Старый воевода в сердцах плюнул воям под ноги и остервенело зашагал прочь. Многих он в свое время по попке шлепал, и на тебе, оперились!
– Против князя идешь, старый! – догнал в спину чужой голос.
Перегуж обернулся, зло бросил:
– И пойду, коли не прав князь! А ты, гостенек, в чужом огороде траву не топчи!
Тычок ушел, беспамятного млеча унесли, а Безрод долго сидел на заднем дворе. Что-то будет этой ночью. Сердце тревожно сжалось. Что-то будет?
Как всегда, поднялся на крыльцо последним. Скрестил руки на груди, сцепил зубы и мертво встал в дверном проеме.
– А-а-а, явился, голь перекатная! На дружинного руку поднял?

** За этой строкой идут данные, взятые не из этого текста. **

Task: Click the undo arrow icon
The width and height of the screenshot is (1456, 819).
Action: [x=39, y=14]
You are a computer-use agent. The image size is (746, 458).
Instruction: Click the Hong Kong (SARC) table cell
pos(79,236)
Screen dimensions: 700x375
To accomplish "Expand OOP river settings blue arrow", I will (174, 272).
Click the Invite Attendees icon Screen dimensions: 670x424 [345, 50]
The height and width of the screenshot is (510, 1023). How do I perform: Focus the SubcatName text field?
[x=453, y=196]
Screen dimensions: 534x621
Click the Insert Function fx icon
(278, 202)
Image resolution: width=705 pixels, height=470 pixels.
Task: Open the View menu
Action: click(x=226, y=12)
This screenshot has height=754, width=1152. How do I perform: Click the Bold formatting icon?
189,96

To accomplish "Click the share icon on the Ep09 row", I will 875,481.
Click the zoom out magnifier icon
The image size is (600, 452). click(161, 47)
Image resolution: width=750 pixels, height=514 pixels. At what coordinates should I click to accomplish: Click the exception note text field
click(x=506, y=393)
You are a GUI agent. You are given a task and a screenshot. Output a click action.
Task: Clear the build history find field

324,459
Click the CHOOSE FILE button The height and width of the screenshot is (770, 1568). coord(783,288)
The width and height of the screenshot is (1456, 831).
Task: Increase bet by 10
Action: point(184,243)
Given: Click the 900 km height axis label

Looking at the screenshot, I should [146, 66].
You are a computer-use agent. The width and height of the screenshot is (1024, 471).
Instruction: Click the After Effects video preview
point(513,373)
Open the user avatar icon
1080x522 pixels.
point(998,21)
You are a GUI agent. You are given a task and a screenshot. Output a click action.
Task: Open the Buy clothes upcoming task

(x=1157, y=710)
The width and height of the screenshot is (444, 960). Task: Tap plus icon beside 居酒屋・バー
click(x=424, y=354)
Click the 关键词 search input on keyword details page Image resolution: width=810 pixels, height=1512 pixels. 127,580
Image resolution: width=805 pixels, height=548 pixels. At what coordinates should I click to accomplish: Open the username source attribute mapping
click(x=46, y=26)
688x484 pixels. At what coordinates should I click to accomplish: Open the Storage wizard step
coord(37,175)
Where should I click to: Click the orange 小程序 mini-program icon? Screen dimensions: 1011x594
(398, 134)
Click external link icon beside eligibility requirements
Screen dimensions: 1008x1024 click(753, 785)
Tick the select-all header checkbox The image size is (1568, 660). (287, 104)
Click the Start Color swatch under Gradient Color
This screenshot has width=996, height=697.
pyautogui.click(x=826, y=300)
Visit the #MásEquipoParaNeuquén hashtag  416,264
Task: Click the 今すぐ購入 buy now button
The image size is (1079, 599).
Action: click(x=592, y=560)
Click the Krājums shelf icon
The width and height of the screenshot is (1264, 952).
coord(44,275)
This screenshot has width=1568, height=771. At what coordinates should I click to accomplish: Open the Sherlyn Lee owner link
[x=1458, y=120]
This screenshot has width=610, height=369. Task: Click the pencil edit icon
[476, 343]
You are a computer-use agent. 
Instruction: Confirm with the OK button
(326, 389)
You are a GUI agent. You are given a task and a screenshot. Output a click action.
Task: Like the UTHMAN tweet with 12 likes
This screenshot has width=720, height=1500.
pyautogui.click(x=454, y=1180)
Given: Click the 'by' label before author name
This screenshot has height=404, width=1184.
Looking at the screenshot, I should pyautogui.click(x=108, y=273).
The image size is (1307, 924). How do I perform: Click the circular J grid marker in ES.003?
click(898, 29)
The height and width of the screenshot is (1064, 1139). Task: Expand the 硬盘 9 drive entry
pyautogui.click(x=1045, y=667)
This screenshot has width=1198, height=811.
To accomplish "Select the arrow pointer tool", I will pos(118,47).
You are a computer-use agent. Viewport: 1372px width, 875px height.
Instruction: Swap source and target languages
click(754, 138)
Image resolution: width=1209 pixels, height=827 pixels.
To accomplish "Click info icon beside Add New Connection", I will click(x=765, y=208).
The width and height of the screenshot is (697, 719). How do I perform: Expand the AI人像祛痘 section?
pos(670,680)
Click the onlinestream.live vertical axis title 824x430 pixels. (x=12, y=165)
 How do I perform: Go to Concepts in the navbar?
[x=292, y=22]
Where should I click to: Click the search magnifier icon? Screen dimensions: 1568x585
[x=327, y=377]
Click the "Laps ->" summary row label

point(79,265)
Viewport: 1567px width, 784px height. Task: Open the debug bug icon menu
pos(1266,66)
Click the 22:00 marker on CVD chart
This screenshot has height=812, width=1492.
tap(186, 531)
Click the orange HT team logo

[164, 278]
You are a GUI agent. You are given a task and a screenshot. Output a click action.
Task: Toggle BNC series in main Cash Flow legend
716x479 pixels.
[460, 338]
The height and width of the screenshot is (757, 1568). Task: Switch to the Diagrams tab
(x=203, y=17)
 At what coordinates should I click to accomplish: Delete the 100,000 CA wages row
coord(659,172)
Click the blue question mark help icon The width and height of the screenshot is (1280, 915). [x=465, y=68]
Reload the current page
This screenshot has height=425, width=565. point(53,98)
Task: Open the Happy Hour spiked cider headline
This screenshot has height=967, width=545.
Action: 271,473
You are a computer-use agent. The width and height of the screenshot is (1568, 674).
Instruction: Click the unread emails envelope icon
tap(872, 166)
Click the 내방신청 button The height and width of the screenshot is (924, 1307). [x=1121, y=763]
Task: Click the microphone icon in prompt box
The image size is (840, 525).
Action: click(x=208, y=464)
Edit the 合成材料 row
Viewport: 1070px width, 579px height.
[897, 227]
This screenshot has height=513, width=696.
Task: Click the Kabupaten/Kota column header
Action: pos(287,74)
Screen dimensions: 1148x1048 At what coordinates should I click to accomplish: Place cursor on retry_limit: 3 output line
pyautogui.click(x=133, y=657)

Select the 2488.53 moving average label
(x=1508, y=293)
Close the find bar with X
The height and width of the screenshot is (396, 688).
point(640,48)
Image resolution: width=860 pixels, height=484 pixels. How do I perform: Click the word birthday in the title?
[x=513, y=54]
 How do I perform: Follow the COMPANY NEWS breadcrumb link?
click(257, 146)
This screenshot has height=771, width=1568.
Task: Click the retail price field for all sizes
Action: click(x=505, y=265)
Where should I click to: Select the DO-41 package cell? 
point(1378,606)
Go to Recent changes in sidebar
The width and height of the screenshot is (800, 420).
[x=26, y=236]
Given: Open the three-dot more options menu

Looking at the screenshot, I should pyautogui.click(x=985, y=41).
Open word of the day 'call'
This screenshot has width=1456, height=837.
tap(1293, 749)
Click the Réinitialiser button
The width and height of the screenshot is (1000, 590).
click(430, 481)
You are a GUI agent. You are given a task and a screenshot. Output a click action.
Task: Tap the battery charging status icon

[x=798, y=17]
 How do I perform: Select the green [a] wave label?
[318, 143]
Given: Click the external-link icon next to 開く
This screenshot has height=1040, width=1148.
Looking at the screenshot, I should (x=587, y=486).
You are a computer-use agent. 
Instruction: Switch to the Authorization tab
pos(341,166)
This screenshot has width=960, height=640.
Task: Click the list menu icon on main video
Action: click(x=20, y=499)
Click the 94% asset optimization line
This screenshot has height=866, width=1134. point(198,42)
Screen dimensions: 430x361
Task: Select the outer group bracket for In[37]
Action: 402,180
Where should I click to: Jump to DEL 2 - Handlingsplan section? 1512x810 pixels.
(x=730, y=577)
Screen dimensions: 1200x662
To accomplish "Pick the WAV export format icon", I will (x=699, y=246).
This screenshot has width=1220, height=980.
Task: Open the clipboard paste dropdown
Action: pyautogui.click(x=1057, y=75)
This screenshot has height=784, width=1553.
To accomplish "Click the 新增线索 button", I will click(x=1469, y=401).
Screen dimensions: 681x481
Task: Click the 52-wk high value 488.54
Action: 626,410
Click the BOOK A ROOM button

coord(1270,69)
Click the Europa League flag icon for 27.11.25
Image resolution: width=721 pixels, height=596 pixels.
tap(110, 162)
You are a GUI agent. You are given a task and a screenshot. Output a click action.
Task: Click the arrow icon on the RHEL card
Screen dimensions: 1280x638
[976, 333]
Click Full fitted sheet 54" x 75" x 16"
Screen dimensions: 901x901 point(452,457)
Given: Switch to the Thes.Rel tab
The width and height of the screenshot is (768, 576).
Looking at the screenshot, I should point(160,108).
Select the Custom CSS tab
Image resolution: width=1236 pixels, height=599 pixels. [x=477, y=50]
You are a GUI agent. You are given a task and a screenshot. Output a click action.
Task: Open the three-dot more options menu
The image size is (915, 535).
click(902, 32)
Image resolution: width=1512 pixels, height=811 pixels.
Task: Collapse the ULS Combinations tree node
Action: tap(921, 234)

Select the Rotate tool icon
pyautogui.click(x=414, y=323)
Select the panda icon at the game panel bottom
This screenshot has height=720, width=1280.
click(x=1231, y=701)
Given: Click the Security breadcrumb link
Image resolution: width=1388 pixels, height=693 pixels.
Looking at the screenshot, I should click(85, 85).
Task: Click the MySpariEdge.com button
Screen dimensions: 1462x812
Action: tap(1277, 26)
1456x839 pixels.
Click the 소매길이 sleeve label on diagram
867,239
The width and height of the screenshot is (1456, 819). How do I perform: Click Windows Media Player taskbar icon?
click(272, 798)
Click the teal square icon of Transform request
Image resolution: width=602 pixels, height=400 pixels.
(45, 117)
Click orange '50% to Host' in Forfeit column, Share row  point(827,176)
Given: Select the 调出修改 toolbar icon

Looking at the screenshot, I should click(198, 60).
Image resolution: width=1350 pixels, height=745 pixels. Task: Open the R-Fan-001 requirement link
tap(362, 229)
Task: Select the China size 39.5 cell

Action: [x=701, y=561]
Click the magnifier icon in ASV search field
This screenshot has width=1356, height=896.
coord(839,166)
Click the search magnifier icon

И полетели сапоги. Не один, не два, много. Безрод лица не отвел, только руку выбросил и схватил один сапог перед самым носом. Понемногу, день за днем возвращал себя былого, и сегодня попробовал силу на заднем дворе. Теперь можно. Сивый ногой вышвырнул сапоги на улицу, а последний сапог, тот, что поймал, скомкал в ладонях и медленно развел руки. На голенище появилась трещина, спустилась к стопе, и в конце концов сапожище с громким треском лопнул. Только пыль встала. Сивый усмехнулся. Бестолочи. Глаза выпучили, рты раскрыли. Да ты не гляди, что в тебя влезет два таких, как я, подмечай то, что в мою ладошку две твоих войдет. И всей-то руки не нужно, не плечом – ладошкой рву. На это гляди.
– Рты позакрывайте. Душа вылетит – не удержишь.
Бросил половинки сапога на улицу и прошел к себе. Впервые спокойно уснул. Сразу. Будто спал на мягкой перине.
Утром впервые обошел кого-то из млечей на бегу вокруг Вороньей Головы. Жаль, не Корягу. А когда к скале подбежал, от радости попробовал петь. Пел про скорые морозы, про девицу-красавицу, про горячую любовь, что снега топит, про верность девушки вою. В голос выводил переливы. Хоть и в четверть того, что раньше, а все же пел. То-то певцы доморощенные вылупились, даже рты пораскрывали. Всякий безголосый неумеха воображает, будто петь умеет. Ласточкой вспорхнул с обрыва, без брызг ушел головой в воду и широкими саженями погреб к тому берегу.